JPMorgan Chase JPMorgan Chase · Banking · Singapore · Commercial & Investment Bank

Site Reliability Engineer III focused on Payment Technology within JPMorgan Chase's Corporate and Investment Bank. The role involves configuring, maintaining, monitoring, and optimizing applications and their infrastructure using code and cloud technologies. Key responsibilities include designing and implementing observability, availability, reliability, and scalability solutions, managing infrastructure as code, resolving complex problems, and supporting SRE best practices. Requires proficiency in Java/Spring Boot or Python, SRE principles, observability tools, CI/CD tools, and container orchestration.
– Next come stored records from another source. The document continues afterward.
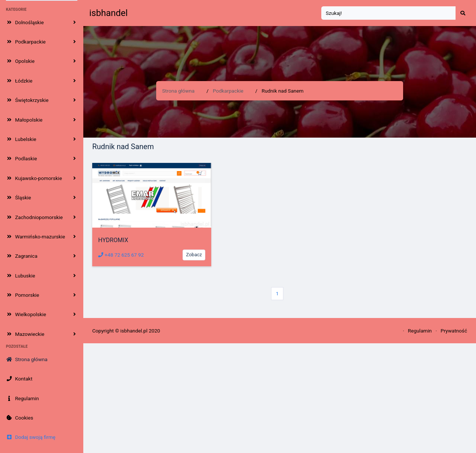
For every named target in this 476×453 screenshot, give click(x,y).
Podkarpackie (228, 91)
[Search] (389, 13)
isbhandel (108, 13)
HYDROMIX (113, 240)
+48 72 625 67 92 (121, 255)
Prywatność (454, 331)
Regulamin (420, 331)
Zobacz (194, 254)
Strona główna (178, 91)
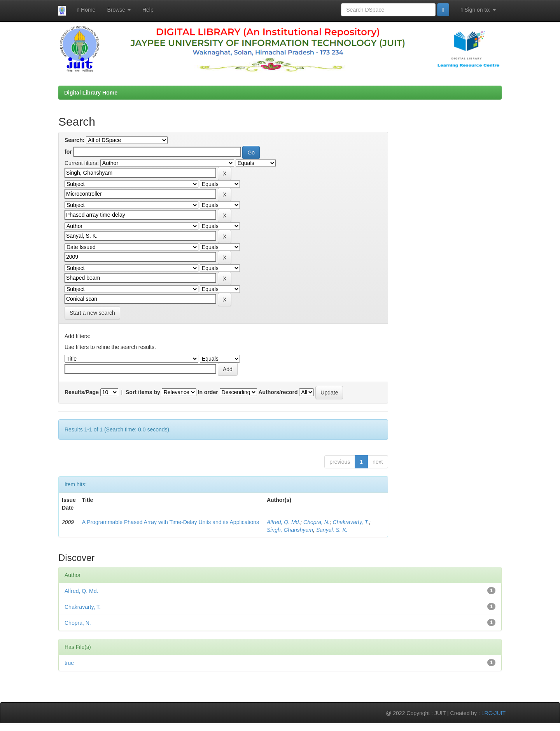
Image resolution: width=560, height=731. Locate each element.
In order (208, 392)
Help (148, 10)
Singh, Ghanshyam (290, 530)
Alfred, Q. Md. (284, 522)
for (68, 152)
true (69, 663)
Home (86, 10)
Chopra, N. (317, 522)
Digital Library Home (91, 93)
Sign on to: (478, 10)
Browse (119, 10)
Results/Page (82, 392)
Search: (74, 140)
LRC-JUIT (494, 713)
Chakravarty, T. (351, 522)
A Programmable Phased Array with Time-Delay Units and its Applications (170, 522)
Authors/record (278, 392)
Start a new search (92, 313)
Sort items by (143, 392)
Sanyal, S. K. (332, 530)
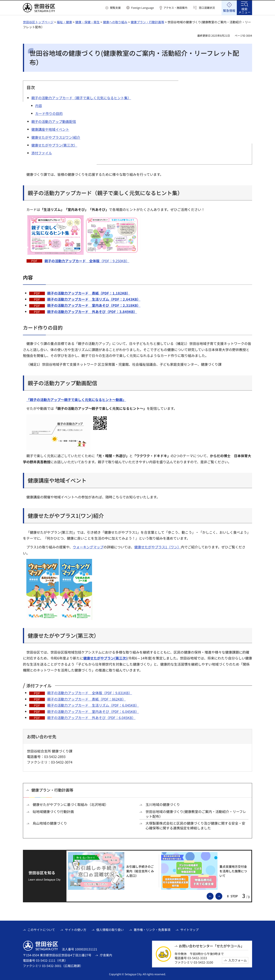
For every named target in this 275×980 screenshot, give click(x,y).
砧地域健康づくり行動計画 (53, 811)
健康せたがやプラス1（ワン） (157, 547)
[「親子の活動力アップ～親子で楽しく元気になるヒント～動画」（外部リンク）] (78, 399)
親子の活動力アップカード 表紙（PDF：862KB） (86, 699)
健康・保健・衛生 (87, 22)
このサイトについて (41, 929)
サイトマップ (189, 929)
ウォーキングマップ (88, 547)
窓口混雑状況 (207, 8)
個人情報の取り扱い (110, 929)
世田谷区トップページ (38, 22)
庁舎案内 (106, 955)
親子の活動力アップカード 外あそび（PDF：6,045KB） (91, 718)
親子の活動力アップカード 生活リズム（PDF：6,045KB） (93, 705)
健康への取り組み (115, 22)
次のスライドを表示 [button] (222, 896)
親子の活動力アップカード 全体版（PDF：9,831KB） (89, 692)
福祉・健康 (64, 22)
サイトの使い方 (76, 929)
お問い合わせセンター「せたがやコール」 (211, 946)
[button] (113, 8)
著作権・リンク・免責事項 (152, 929)
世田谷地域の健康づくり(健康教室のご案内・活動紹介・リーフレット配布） (196, 814)
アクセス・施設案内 (175, 8)
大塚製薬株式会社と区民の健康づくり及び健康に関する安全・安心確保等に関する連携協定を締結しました (196, 826)
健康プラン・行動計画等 (147, 22)
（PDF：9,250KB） (87, 261)
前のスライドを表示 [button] (213, 896)
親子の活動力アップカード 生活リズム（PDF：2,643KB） (94, 299)
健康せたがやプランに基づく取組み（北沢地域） (70, 804)
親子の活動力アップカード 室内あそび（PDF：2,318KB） (94, 305)
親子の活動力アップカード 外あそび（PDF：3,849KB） (92, 311)
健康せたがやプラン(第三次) (105, 658)
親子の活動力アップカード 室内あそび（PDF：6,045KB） (93, 711)
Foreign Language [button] (143, 8)
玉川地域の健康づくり (163, 804)
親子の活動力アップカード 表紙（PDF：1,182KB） (89, 293)
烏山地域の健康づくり (50, 823)
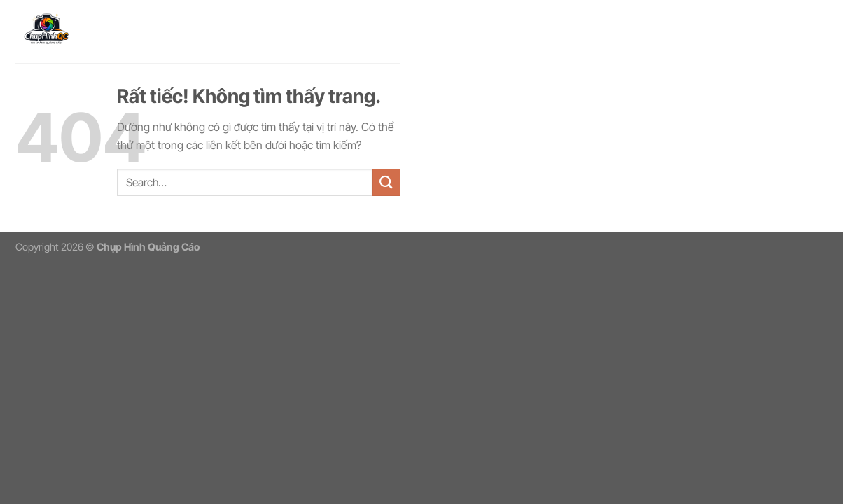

Familiarity with networking and cloud platforms is also expected.

What you'd actually do

  1. Collaborates with other software engineers and teams to design, develop, test, and implement observability, availability, reliability, scalability, and solutions in their applications
  2. Implements infrastructure, configuration, and network as code for the applications and platforms in your remit
  3. Collaborates with technical experts, key stakeholders, and team members to resolve complex problems
  4. Understands service level indicators and utilizes service level objectives to proactively resolve issues before they impact customers
  5. Supports the adoption of site reliability engineering best practices within your team

Skills

Required

  • Bachelor's Degree in Computer Science, Cybersecurity, Data Science, or related disciplines
  • 3+ years of SRE or System engineering or software development experience
  • Proficient in site reliability culture and principles
  • Proficient in at least one programming language: Java/Spring Boot or Python
  • Proficient knowledge of software applications and technical processes within a given technical discipline (e.g., Cloud, artificial intelligence, Observability etc.)
  • Experience in observability such as white and black box monitoring, service level objective alerting, and telemetry collection using tools such as Grafana, Otel, Dynatrace, Prometheus, Datadog, Splunk, and others
  • Experience with continuous integration and continuous delivery tools like Jenkins, GitLab, or Terraform
  • Familiarity with container and container orchestration such as ECS, Kubernetes, and Docker
  • Familiarity with troubleshooting common networking technologies and issues
  • Ability to contribute to large, collaborative teams by presenting information logically and compellingly, with limited supervision, while proactively recognizing roadblocks and showing interest in learning technologies that drive innovation.
  • Ability to identify new technologies and relevant solutions to ensure design constraints are met by the software team.

Nice to have

  • Familiarity with modern observability tools such as Otel, Dynatrace, Grafana, Prometheus, and Datadog.
  • Proficiency in backend technologies including Java/Spring and Python.
  • Experience working with Kubernetes for container orchestration.
  • Working knowledge of cloud platforms and infrastructure-as-code tools, specifically AWS and Terraform.